Główny aparat nowego One mieści 4-megapikselową matrycę Ultrapixel, która składa się z pikseli o większych rozmiarach i według producenta ma pozwolić na robienie zdjęć lepszej jakości. Jednak bezpośrednio powyżej tego aparatu znalazł się jeszcze jeden, mniejszy obiektyw, o rozdzielczości o połowę mniejszej (2 megapiksele), który rzeczywistości nie robi zdjęć. Jest w stanie natomiast określić stopień postrzegania głębokości, co pozwala aparatowi „zorientować obiekty w fizycznej przestrzeni.”
Podstawową zaletą tego rozwiązania o nazwie Duo Camera jest, według HTC, szybszy autofokus, który potrzebuje na ustawienie ostrości zaledwie 300ms.
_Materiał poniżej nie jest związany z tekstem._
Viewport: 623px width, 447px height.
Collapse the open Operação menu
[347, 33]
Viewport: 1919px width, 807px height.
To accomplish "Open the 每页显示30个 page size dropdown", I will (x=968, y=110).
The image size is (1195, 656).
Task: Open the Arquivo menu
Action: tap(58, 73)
Aparat, aby zrobić dobre zdjęcie, może korzystać z pomiarów głębokości ustalonych w czasie rzeczywistym a nie musi tracić czasu na dokładne ogniskowanie dopiero w chwili, gdy naciśniemy spust migawki.
All New HTC One
Inne korzyści wiążą się z edycją zdjęć, i dotyczą możliwości uzyskania ciekawych efektów. Np. efekt rozmycia może być w skuteczny, selektywny sposób stosowany dla pierwszego planu albo dla tła przedmiotów. HTC ogłosiło specjalne SDK, które pozwoli twórcom aplikacji na wykorzystanie mapy głębokości zdjęć z aparatu, która będzie przechowywana w postaci metadanych w plikach JPEG.
Źródło: Engadget
Sewix
4-megapikselową kamerę? Czy ja dobrze przeczytałem?
Dobrze przeczytałeś, ale to jest technologia ultrapiksel czyli 4 megapixele razy 3 daje nam 12 standardowych dotychczas znanych .
Task, poprzedni One też taką ma. Filmy kręci ok, ale zdjęcia są tragiczne.